La Stampa, 9 dicembre 2019
Sul giornalismo in realtà virtuale
Centoventitré anni fa, il New York Times ha pubblicato le prime fotografie sul giornale di carta. Nel 2015 ha prodotto il primo esempio di giornalismo a realtà virtuale, utilizzando una tecnologia fino a quel momento usata prevalentemente per i videogiochi e da allora diventata uno dei terreni di maggiore sperimentazione editoriale, fino al Pulitzer assegnato nel 2018 all’Arizona Republic e a Usa Today per l’explanatory reporting sul muro al confine tra gli Stati Uniti e il Messico.
Il quotidiano di New York ha un canale di video a 360 gradi, un’app di virtual reality, una squadra che usa la realtà aumentata per produrre reportage immersivi, un team che tiene corsi su questo nuovo modo di fare giornalismo alla School of The New York Times insieme con il T Brand Studio, l’agenzia creativa interna, e per fornire contenuti educativi alle scuole medie.
Lo spatial journalism, il giornalismo volumetrico, è ancora ai primi stadi, ma offre grandi opportunità di sviluppo e di racconto su cui stanno investendo anche il Washington Post, il Wall Street Journal, il Guardian, l’Economist e i grandi network televisivi perché riesce a coinvolgere virtualmente lo spettatore nella notizia in un modo ineguagliabile per i tradizionali metodi di racconto giornalistico. Il giornalismo immersivo, nella definizione data nel 2010 da chi ne ha parlato per primo, è «la produzione di notizie in una forma in cui le persone possono vivere esperienze in prima persona di situazioni o di eventi raccontati nei servizi giornalistici».
È ancora un settore piccolo e improduttivo, ma nell’era della necessarie riduzioni dei tradizionali costi redazionali, la realtà virtuale apre scenari di nuove forme narrative, di trasformazione dei mass media in organizzazioni che non subiscono ma sfruttano la rivoluzione digitale, ma anche di inediti modelli di business capaci di ribaltare gli anni bui.
Già adesso droni, realtà virtuale, realtà aumentata e 3D sono usati per coprire giornalisticamente gli eventi, nella direzione di dare al consumatore di notizie un maggiore senso di spazio e un posto in prima fila su tutto quello che succede, dalle partite di calcio ai fatti di cronaca.
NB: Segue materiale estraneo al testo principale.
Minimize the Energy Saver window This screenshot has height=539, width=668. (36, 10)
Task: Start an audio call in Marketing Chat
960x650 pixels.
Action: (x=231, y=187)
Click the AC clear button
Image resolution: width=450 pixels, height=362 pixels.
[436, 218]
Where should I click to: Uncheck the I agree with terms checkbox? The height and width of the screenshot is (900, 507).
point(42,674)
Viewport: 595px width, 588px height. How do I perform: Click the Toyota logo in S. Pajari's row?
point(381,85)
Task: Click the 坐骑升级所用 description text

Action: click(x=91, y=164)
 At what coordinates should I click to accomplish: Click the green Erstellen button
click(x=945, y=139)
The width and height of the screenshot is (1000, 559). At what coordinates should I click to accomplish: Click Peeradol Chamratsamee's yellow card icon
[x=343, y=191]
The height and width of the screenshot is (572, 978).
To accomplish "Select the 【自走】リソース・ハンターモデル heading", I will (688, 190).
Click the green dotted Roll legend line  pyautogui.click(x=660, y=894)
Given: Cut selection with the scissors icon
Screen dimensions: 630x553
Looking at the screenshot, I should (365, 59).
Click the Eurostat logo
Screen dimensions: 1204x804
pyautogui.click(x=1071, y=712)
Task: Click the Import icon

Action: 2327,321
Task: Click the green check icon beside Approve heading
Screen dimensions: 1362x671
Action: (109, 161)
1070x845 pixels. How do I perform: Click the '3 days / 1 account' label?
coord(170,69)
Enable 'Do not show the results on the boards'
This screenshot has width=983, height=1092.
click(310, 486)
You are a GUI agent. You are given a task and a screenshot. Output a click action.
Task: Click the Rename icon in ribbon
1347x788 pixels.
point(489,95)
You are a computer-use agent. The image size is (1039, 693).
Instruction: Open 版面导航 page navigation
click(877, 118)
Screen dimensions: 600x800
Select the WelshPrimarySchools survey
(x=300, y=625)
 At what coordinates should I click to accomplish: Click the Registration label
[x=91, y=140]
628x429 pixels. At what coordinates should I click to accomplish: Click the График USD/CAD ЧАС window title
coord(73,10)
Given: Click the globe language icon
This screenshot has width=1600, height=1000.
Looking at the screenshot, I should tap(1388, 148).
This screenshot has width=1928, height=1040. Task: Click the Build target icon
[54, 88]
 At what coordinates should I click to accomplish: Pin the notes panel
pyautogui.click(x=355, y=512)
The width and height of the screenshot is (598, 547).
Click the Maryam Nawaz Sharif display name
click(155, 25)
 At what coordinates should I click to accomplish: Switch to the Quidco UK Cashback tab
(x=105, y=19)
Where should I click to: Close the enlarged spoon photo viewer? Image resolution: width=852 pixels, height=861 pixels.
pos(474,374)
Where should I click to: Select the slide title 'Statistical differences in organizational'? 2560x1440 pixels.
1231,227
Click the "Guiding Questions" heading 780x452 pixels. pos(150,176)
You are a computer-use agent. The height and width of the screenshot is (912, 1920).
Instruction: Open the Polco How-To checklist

Ma quando la tecnologia 5G sarà disponibile a tutti, la capacità di queste reti veloci di trasmettere una quantità fantasmagorica di dati in un tempo rapidissimo consentirà ai giornalisti sul campo di far provare agli utenti esattamente la stessa esperienza reale, e in diretta, che stanno vivendo loro stessi, come se i consumatori della notizia fossero con loro e in tempo reale sul luogo dove accadono i fatti.
La fotogrammetrica che analizza le immagini e costruisce i point cloud della posizione geografica con elementi catturati dalle foto, se potenziata con dispositivi indossabili di nuova generazione e dal 5G, apre canovacci apparentemente distopici ma a realistica portata di mano: un turista che camminando per le strade del Village entra in uno Starbucks che negli anni Sessanta era un locale dove Bob Dylan ha fatto la gavetta potrebbe vivere, via contenuto informativo prodotto dal New York Times o da altri editori, l’esperienza immersiva di un concerto di Dylan giovanissimo esattamente nello spazio dove il cantautore suonava cinquant’anni prima, consentendo allo stesso tempo agli amici del consumatore di Frappuccino di fare la stessa esperienza ovunque essi si trovino. È solo un esempio di infinte applicazioni della tecnologia VR a disposizione di chi per mestiere produce contenuti, riporta notizie e crea storytelling.
Prepararsi al futuro, però, vuol dire anche cominciare a ragionare sui possibili pericoli che la diffusione di queste tecnologie avrà sulla società, per evitare di farsi trovare impreparati come è accaduto con i social network. Far vivere un’esperienza di realtà virtuale al consumatore di notizie può causare un ulteriore indebolimento dei corpi intermedi e una disintermediazione ancora più impattante dello streaming, perché può psicologicamente convincere i consumatori di notizie di essere diventati parte integrante della notizia, col rischio di rendere superflua la mediazione giornalistica e il ruolo pubblico di chi professionalmente è addestrato per raccontare, analizzare e commentare le cose che succedono. C’è anche il tema della realtà virtuale applicata alla produzione e alla diffusione di fake news, già intuibile adesso attraverso i primi esempi di deep fake, la tecnologia che consente la sostituzione digitale dei volti. Anche per affrontare tutto questo, non solo per lo sviluppo del business, le aziende editoriali contemporanee devono investire sulle nuove tecnologie. I giornali, del resto, sono anche un impegno civile di chi li fa e uno strumento della società per la costruzione di un dibattito pubblico adulto.